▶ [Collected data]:
··········

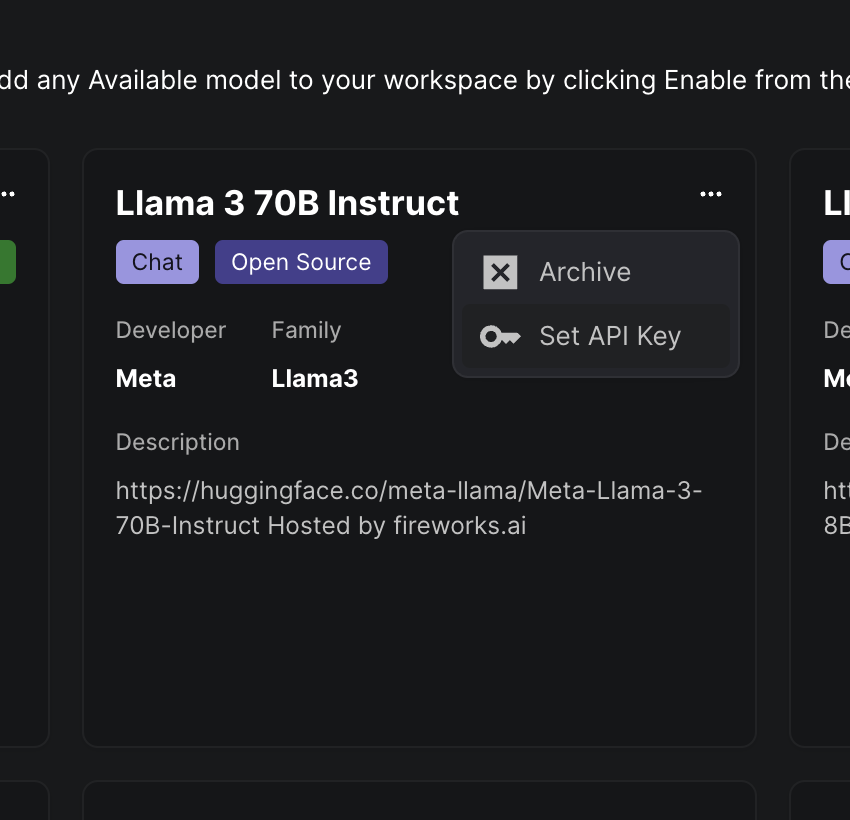Click the empty area of the Llama 70B card

click(418, 640)
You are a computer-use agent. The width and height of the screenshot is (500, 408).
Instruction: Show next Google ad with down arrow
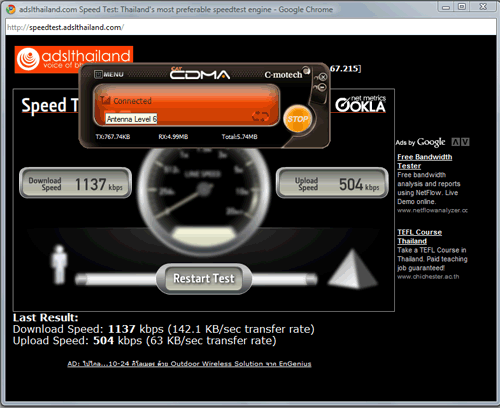pyautogui.click(x=465, y=142)

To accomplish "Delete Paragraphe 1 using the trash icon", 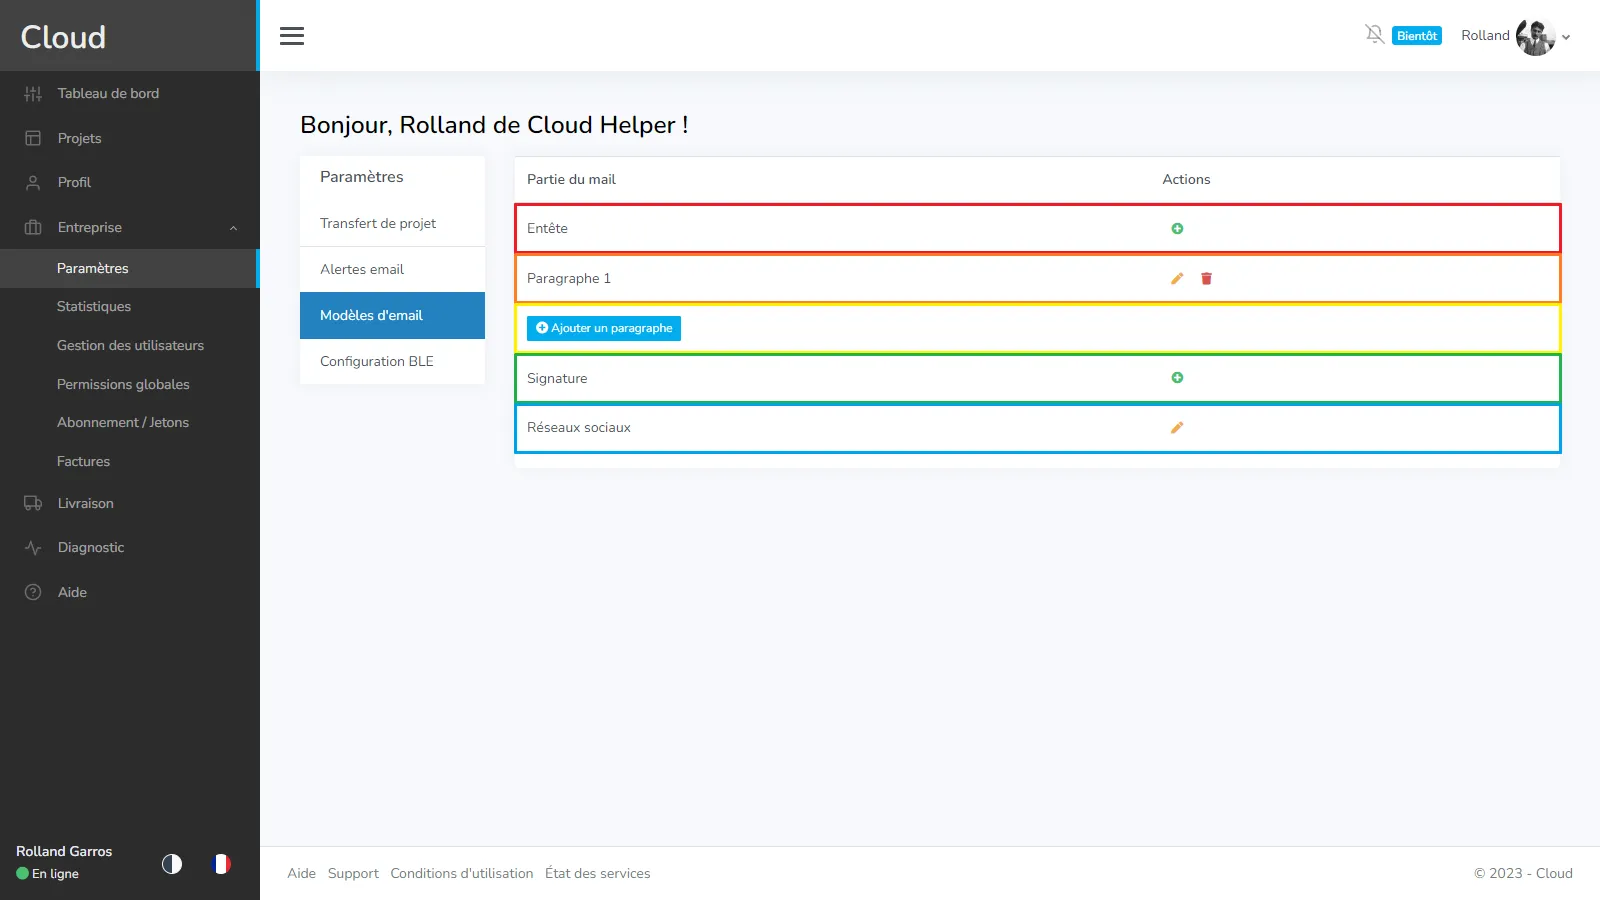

··········

▶ [EXERCISE]: Copy exactly, leaving out pictures, the lines from the line containing "You are a computer-use" through the last line of the records.

▶ [SOLUTION]:
You are a computer-use agent. The width and height of the screenshot is (500, 408).
Instruction: Show next Google ad with down arrow
pyautogui.click(x=465, y=142)

To accomplish "Delete Paragraphe 1 using the trash icon", 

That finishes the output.